_Direction_. Could you write out the data word for word, from the first line through the line that contains "Looking at the screenshot, I should 164,134."? Leave out the pictures.

[Screen-element location data]
========

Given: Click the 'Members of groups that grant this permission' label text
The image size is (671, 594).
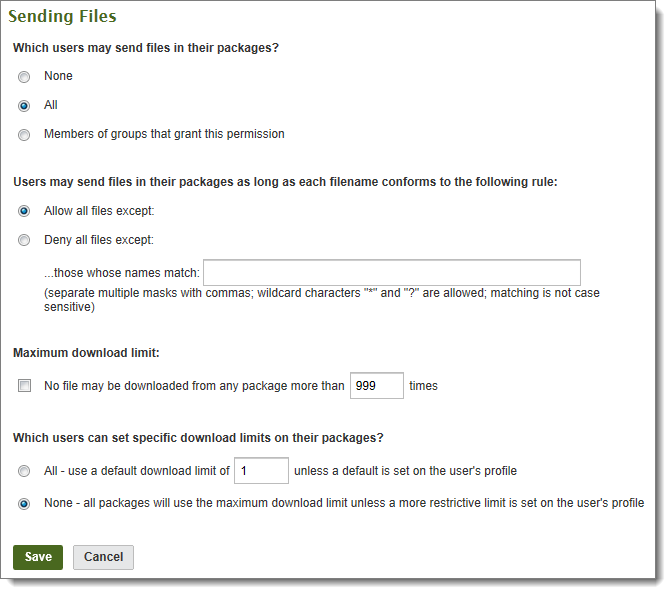Looking at the screenshot, I should 164,134.
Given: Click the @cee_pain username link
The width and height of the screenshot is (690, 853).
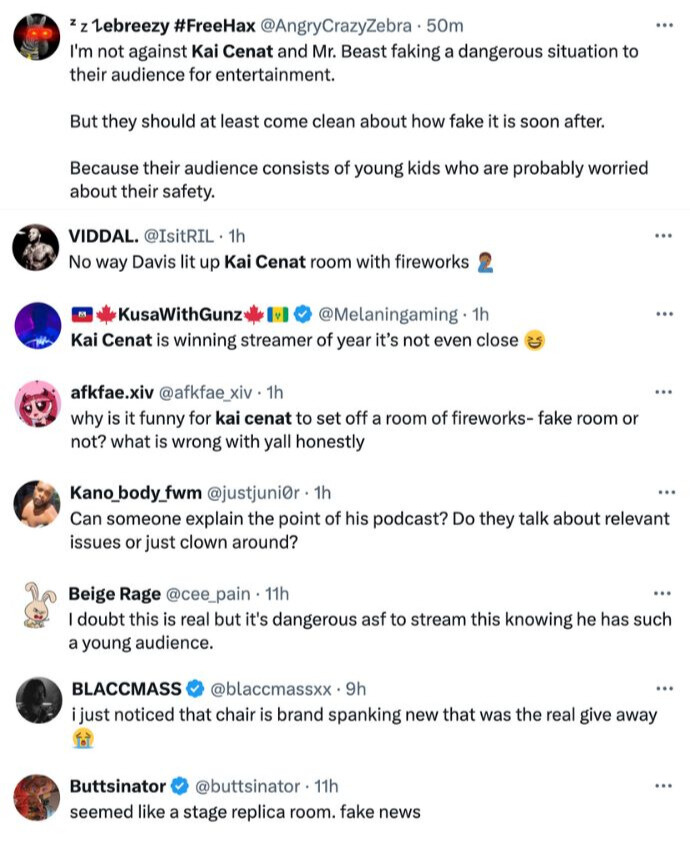Looking at the screenshot, I should tap(207, 593).
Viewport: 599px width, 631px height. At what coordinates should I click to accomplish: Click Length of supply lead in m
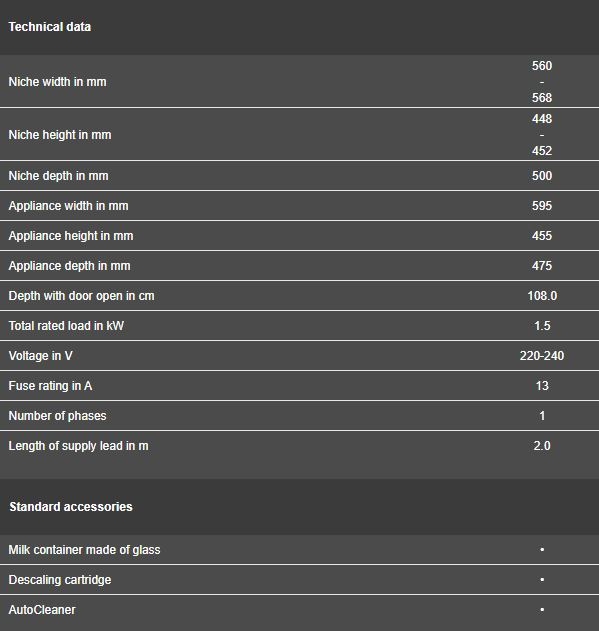[x=78, y=446]
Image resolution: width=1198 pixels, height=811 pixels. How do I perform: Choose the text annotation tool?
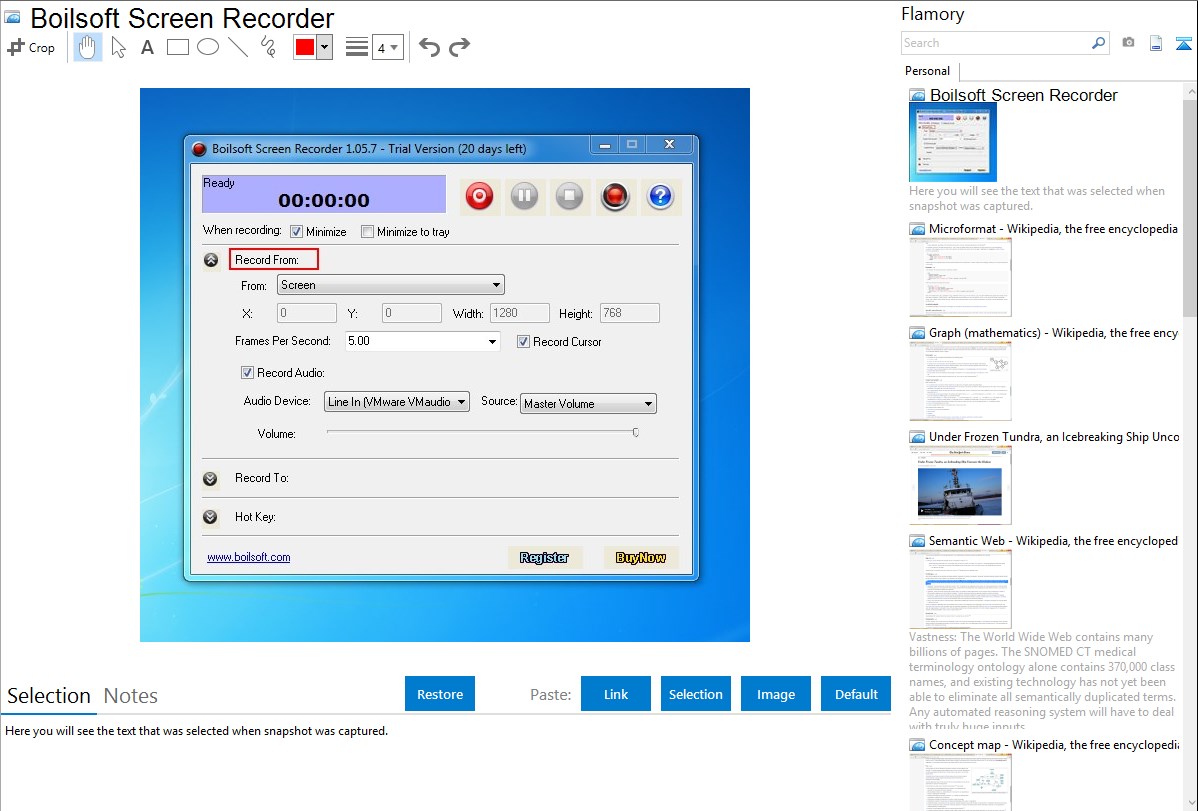pos(147,47)
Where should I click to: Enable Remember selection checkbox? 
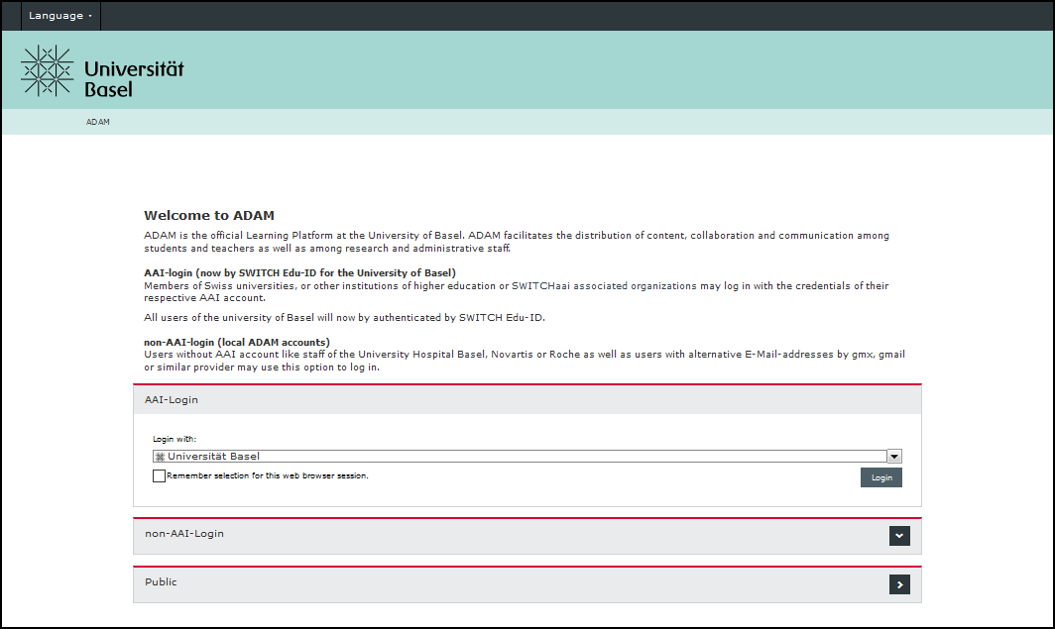pyautogui.click(x=159, y=476)
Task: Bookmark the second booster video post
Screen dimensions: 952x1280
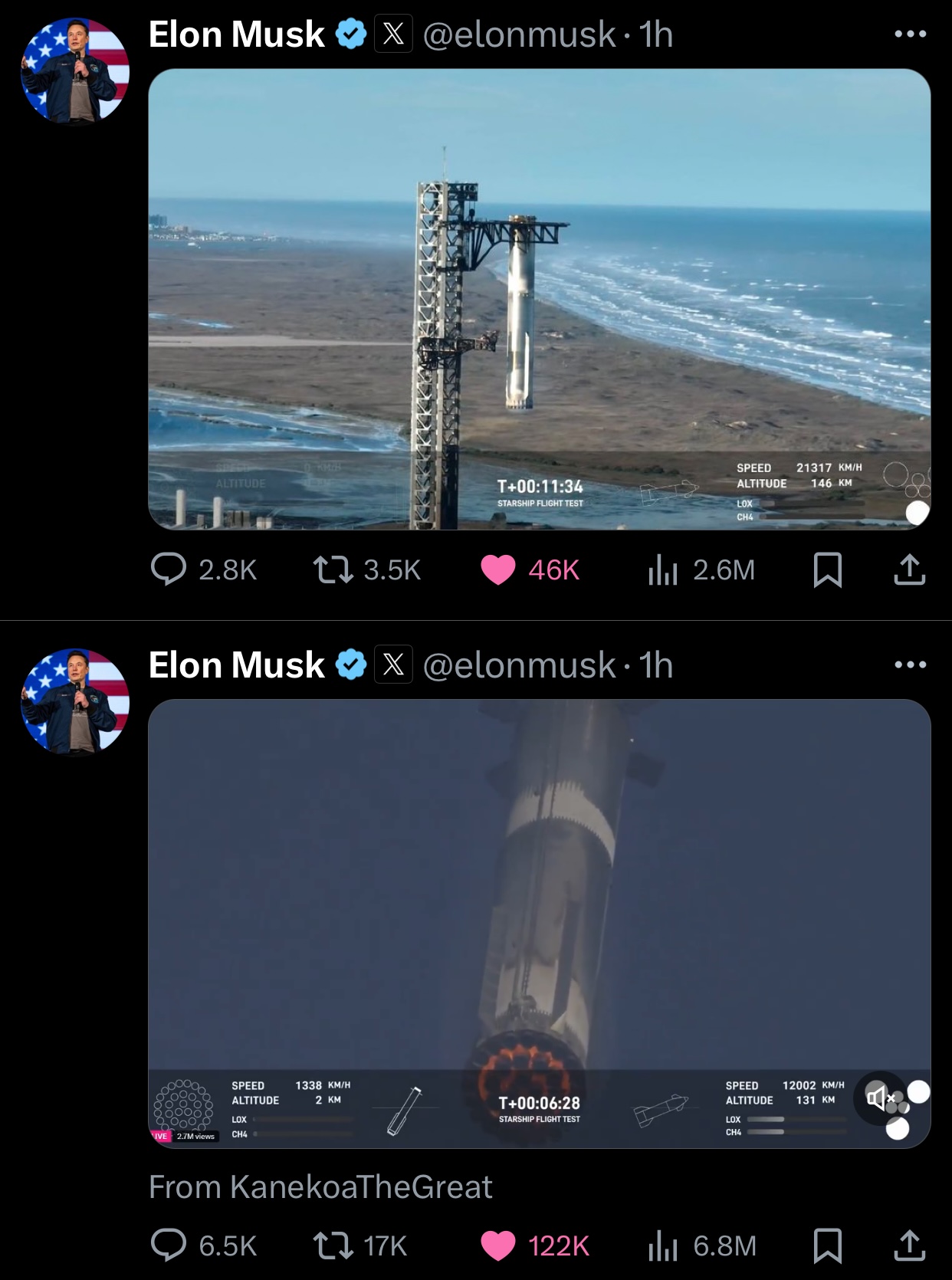Action: pyautogui.click(x=827, y=1246)

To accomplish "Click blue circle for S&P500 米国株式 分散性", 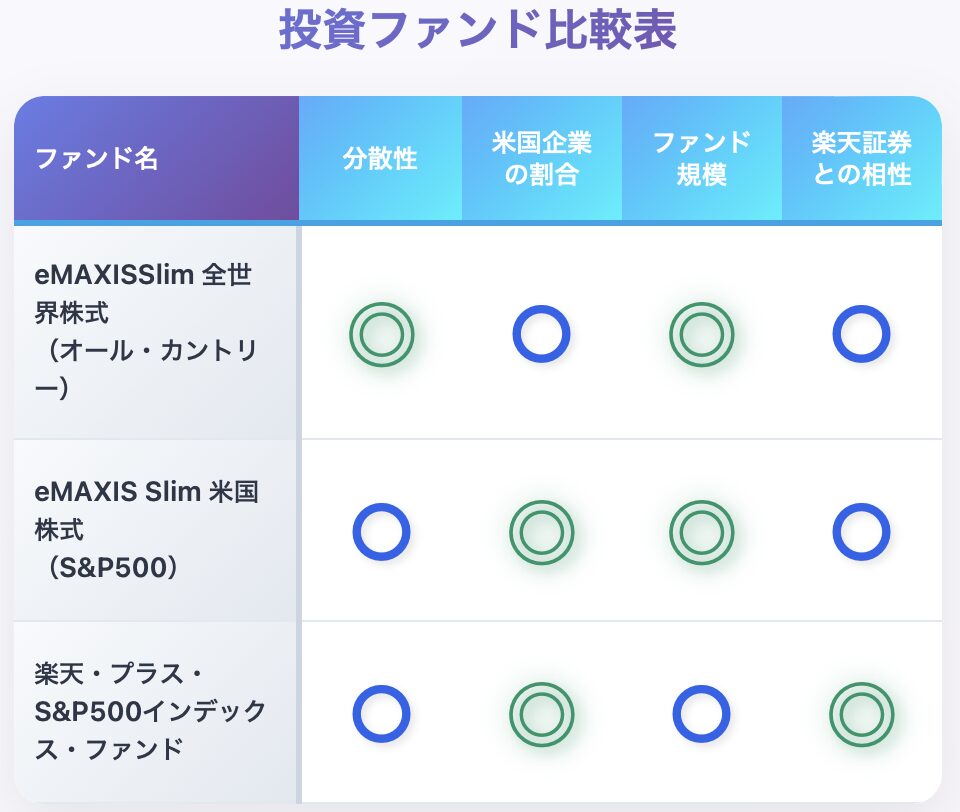I will coord(381,532).
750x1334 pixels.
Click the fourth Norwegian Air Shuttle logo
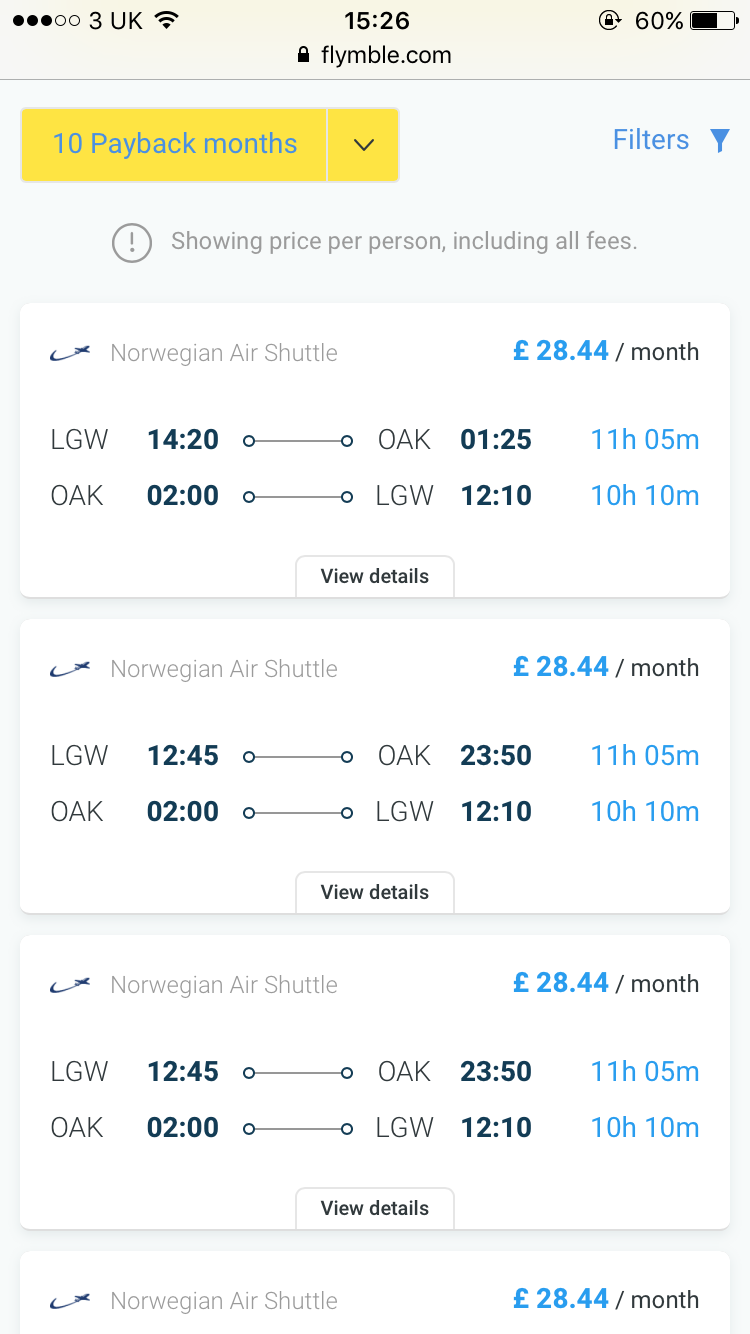tap(70, 1300)
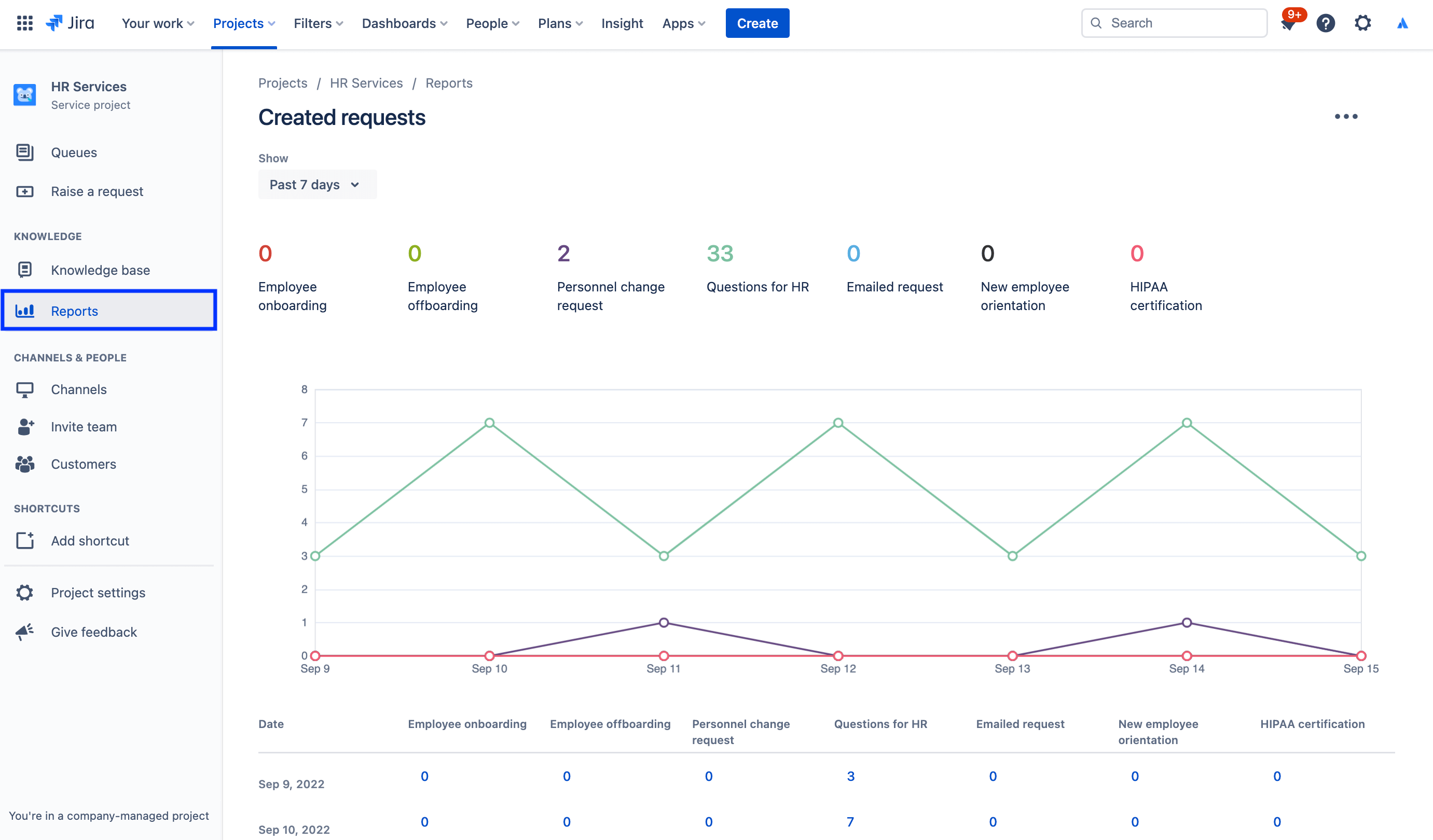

========

_Reply to the task_.
Given: Click the 'Members of groups that grant this permission' label text
The image size is (671, 594).
Looking at the screenshot, I should 164,134.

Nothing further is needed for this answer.